The dangers of FC go well beyond its simple worthlessness, however. By the mid-1990s there was widespread reporting in the media and at professional conferences of allegations of sexual abuse being made through FC. In a review of legal cases involving facilitated communication (Margolin, 1994), legal action had already resulted from FC allegations of sexual abuse in at least five dozen cases in the United States. Recognizing the dangers to patients and their families, as well as the remarkable body of evidence against its usefulness, the American Psychological Association, American Academy of Pediatrics, Ameri-can Academy of Child and Adolescent Psychiatry, and American Academy of Speech and Hearing have all issued official position papers opposing FC as a treatment modality (Campbell et al., 1996).
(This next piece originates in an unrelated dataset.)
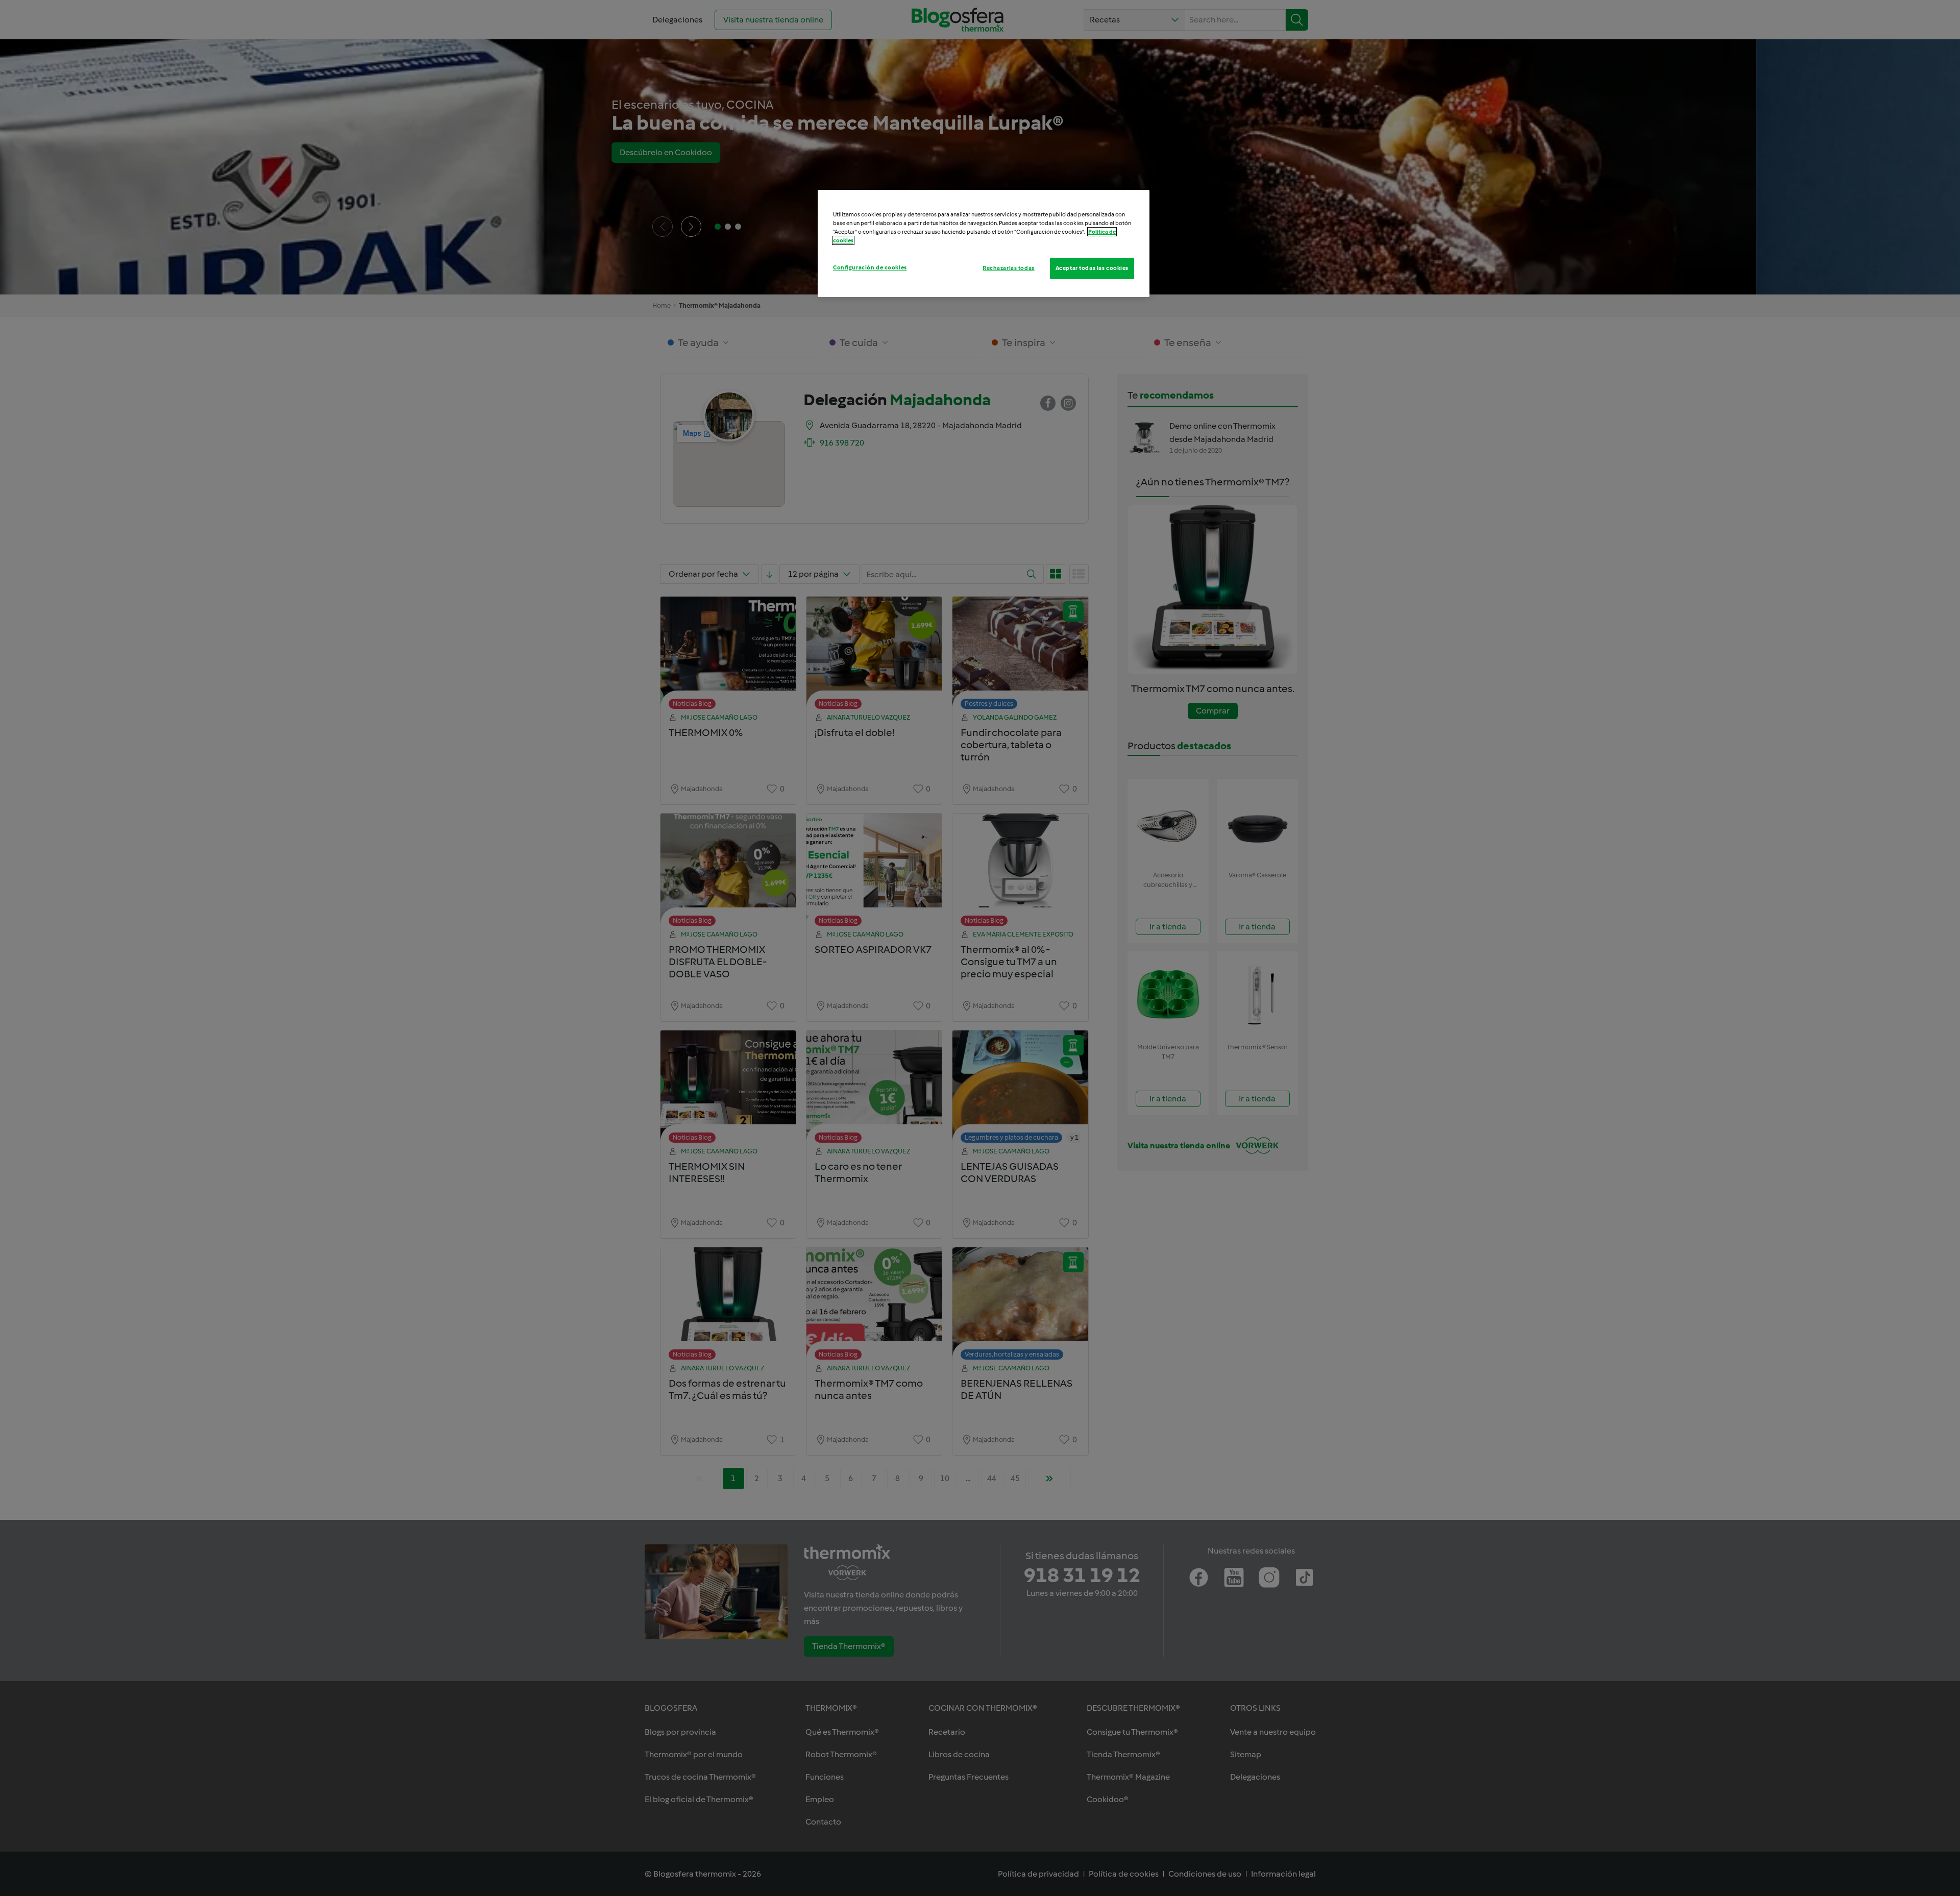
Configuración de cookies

As with most instances of pseudoscience in psychotherapy, unfortunately, the story does not end there. The Facilitated Communication Institute at Syracuse University, which has trained most of those using FC in the United States, continues to advocate for the use of FC and provide training in the method, as well as selling promotional materials and training videos on its Web site (http://soe.syr.edu/centers_institutes/institute_communication_inclusion/default.aspx).

References:

  1. Biklen, D. “Communication Unbound: Autism and Praxis.” Harvard Educational Review, 60 (1990): 291–314;
  2. Biklen, D. Communication Unbound: How Facilitated Communication Is Challenging Traditional Views of Autism and Ability / Disability. New York: Teacher’s College Press, Columbia University, 1993;
  3. Campbell, M., Schopler, E., Cueva, J. E., and Hallin, A. “Treatment of Autistic Disorder.” Journal of the American Academy of Child & Adolescent Psychiatry, 35(2) (1996): 134–143;
  4. Crossley, R. “Getting the Words Out: Case Studies in Facilitated Communication Training.” Topics in Language Disorders, 12(4) (1992): 46–59;
  5. Jacobson, J. W., Mulick, J. A., and Schwartz, A. A. “A History of Facilitated Communication: Science, Pseudoscience, and Antiscience: Science Working Group on Facilitated Communication.” American Psychologist, 50(9) (1995): 750–765;
  6. Margolin, K. N. “How Shall Facilitated Communication Be Judged? Facilitated Communication and the Legal System.” In H. C. Shane, ed. Facilitated Communication: The Clinical and Social Phenomenon. San Diego: Singular Press, 1994, pp. 227–258;
  7. Wheeler, D. L., Jacobson, J. W., Paglieri, R. A., and Schwartz, A. A. “An Experimental Assessment of Facilitated Communication.” Mental Retardation, 31 (1993): 49–60.